まず、正しいアカウントとプランでログインしているか確認します。次に、短時間に多くのファイルをアップロードしていないか、過去のチャット、プロジェクト、カスタムGPTに不要なファイルが残っていないかを確認します。不要なファイルを削除し、時間を置いて再試行します。サービス障害の可能性がある場合はOpenAI Statusも確認してください。
アップロードしたファイルは削除できますか?
公式ヘルプでは、チャットとファイルは別に管理されると説明されています。チャットを削除しても、Libraryに保存されたファイルが残る場合があるため、ファイル自体を削除したい場合はLibraryから確認・削除する必要があります。機密情報を扱う場合は、アップロード前に保存・削除の仕様を確認し、社内ルールに従って運用することが重要です。
ChatGPTはPDF内の画像や図表も読めますか?
公式ヘルプでは、PDF内画像の扱いはプランやファイルタイプによると説明されています。EnterpriseではPDFのVisual Retrievalがサポートされる一方、それ以外のプランや文書ファイルでは基本的にテキストベースの取得となり、画像が破棄される場合があります。図表中心のPDFを扱う場合は、画像として別途アップロードする、表をCSV化するなどの工夫が必要です。
まとめ
ChatGPTのファイルアップロード上限は、単純に「何MBまで」という話ではありません。1ファイル最大512MBという大枠に加えて、文書ファイルは2M tokens、CSVや表計算ファイルは約50MB、画像は20MB、Freeユーザーは1日3ファイル、通常は80ファイル/3時間といった複数の制限があります。

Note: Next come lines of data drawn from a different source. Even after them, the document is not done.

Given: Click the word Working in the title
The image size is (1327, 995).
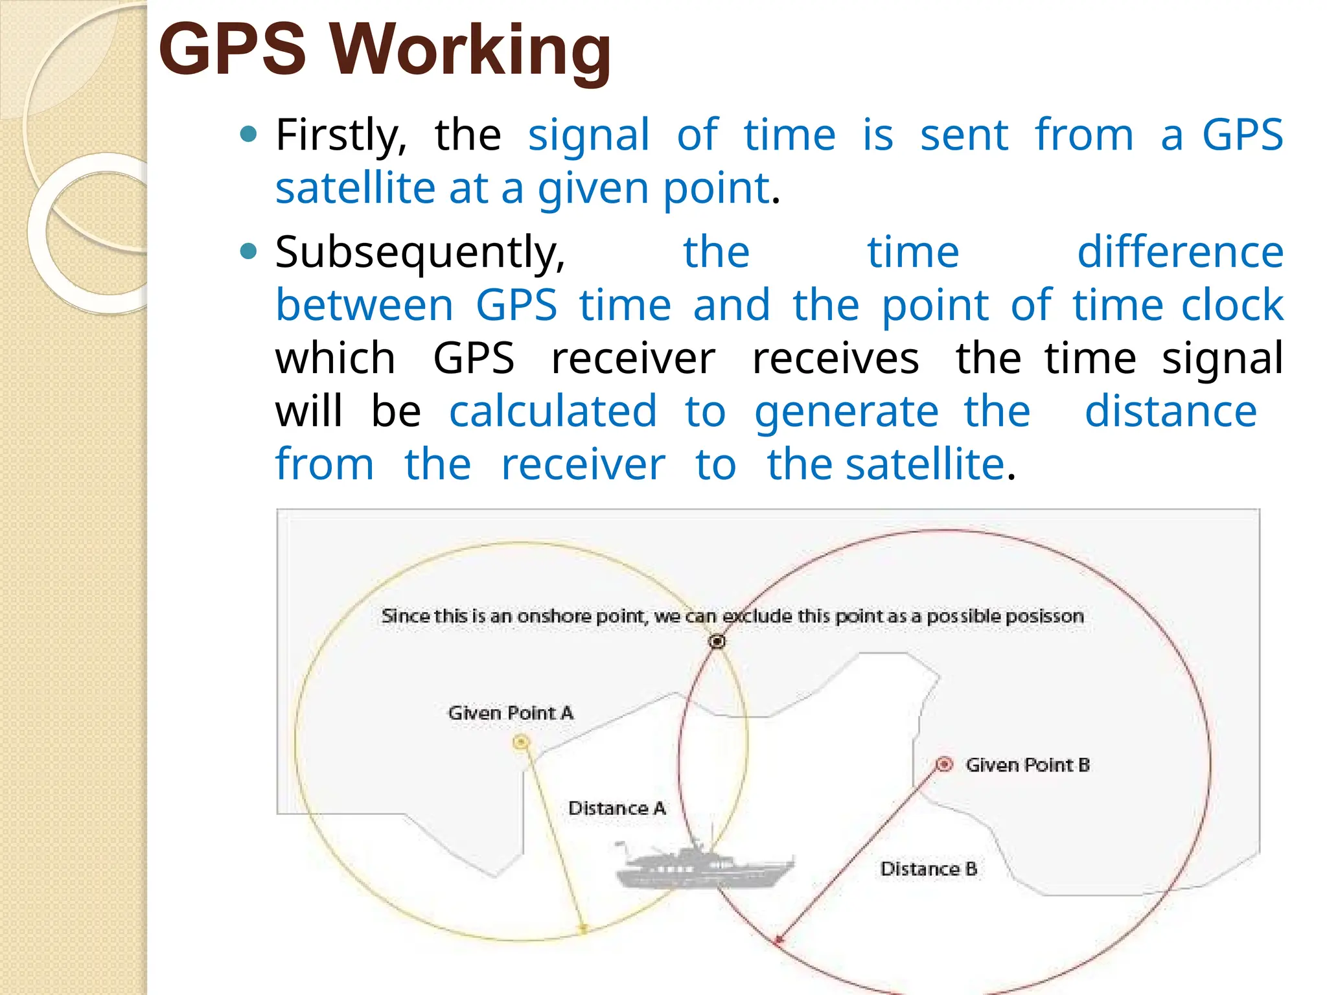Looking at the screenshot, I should click(471, 51).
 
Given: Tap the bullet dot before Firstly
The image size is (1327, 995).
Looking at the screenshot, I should click(248, 135).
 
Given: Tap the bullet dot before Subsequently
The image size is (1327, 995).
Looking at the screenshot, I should click(248, 251).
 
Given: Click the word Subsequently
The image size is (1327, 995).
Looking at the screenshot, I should click(420, 253).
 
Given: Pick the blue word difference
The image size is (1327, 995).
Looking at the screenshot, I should click(1180, 252).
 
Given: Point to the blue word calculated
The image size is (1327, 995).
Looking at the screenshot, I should click(553, 411).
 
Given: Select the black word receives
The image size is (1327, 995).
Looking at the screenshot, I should click(835, 358).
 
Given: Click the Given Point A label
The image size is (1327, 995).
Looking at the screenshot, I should click(511, 713).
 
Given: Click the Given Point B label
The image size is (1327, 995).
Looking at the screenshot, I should click(1028, 765).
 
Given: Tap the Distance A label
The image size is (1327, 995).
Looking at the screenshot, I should click(617, 808).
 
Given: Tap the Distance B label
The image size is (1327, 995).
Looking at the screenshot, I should click(929, 869).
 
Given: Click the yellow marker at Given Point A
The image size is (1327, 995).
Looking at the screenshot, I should click(521, 742).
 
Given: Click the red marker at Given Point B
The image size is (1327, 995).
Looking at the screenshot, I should click(945, 764).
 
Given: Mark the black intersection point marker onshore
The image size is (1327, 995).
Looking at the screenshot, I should click(717, 641).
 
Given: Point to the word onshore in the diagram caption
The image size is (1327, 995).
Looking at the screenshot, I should click(555, 616).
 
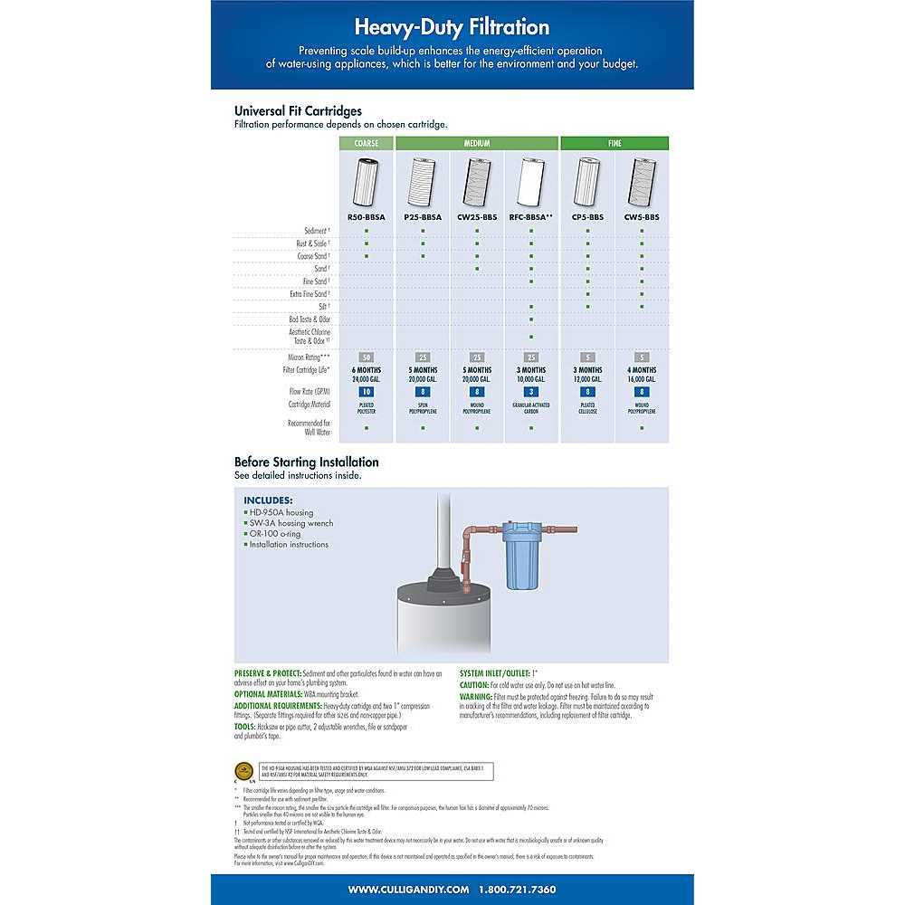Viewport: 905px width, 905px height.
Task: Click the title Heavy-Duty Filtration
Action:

PDFやWordは要約や論点整理に向き、ExcelやCSVは簡易分析や傾向把握に向きます。画像はスクリーンショットや図表の説明に便利です。ただし、巨大ファイル、機密情報、厳密な計算、法務・会計・医療などの高リスク判断では、ChatGPTだけに依存しないほうが安全です。
実務で使うなら、まず小さなファイルで試し、どの種類のファイルが安定して扱えるかを確認しましょう。そのうえで、アップロード可能な資料、禁止資料、削除ルール、検証手順を決めると、ChatGPTのファイルアップロードを安全かつ効率的に活用できます。